History of Rathlin

People have lived on Rathlin for at least 8,000 years, making it probably the first Irish island to be inhabited. Ancient axe heads (from 5,000BC), Bronze Age graves (3,000BC) and an Iron Age fort (500BC) are among the marks they have left behind.

By the time of the Irish Famine in the 1840s, the population was more than 1,000 and the island is covered with reminders of life during those times. About 500 people left Rathlin Island in 1846 alone, bound for North America, on a ship financed by the Gage family.

Rathlin was probably the first Irish island to be inhabited, perhaps as early as 7,000BC. Human remains dating back almost 4,000 years were discovered in 2006, near McCuaig’s bar. A man’s body was found curled in a foetal position, with a food vessel, typical of a Bronze Age burial of 2,000BC. By 2,500BC Rathlin had a thriving export business in porcellanite axes, based on a quarry in the west of the island. The axe factory is closed to visitors but you can see samples at the Boathouse Visitor Centre.
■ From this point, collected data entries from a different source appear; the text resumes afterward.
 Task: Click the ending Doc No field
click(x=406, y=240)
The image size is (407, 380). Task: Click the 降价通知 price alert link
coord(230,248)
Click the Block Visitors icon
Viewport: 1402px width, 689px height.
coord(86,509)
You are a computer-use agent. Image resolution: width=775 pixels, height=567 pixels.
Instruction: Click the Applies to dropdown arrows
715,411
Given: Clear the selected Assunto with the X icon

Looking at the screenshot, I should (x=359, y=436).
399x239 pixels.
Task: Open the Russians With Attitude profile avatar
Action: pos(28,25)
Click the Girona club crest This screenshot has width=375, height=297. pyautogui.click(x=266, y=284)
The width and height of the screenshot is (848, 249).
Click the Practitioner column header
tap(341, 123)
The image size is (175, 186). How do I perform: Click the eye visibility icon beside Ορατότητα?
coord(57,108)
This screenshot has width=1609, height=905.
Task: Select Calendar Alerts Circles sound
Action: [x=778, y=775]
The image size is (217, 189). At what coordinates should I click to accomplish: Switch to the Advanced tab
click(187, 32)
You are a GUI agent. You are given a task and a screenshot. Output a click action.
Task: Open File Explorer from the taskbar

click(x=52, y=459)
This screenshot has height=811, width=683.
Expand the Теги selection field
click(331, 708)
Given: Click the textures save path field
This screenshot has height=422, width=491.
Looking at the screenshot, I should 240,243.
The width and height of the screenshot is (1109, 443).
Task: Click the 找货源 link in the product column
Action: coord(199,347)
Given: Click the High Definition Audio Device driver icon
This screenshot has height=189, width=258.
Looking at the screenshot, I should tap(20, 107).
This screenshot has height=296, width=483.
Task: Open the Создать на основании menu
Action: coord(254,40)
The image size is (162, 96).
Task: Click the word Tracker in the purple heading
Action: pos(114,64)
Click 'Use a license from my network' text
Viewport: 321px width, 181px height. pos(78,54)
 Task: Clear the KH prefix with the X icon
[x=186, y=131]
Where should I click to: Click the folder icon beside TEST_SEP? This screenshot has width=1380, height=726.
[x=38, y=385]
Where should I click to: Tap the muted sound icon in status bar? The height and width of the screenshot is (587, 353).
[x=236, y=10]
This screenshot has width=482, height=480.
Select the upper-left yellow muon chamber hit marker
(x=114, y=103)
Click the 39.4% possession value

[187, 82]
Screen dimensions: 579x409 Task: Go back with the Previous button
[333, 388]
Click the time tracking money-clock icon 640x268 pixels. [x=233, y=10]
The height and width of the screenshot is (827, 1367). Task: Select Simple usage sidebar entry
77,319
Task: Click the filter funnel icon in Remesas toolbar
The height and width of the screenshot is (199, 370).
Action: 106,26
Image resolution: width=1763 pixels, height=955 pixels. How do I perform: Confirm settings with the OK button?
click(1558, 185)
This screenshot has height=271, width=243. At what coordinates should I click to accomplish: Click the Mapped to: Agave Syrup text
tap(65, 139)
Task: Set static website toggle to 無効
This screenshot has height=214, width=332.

The first recorded raid by Vikings in Ireland was on Rathlin in 795, when the church was burned. Outside Dublin, Rathlin is also the only known site in Ireland of a Viking cemetery. Among the items discovered in the graves are a sword, a bronze ladle and a magnificent 9th-century silver brooch, made by a Norse craftsman in Irish style (right). It is now in the National Museum of Ireland, Dublin. A hoard of Hiberno-Norse coins dating to the 1040s has also been found.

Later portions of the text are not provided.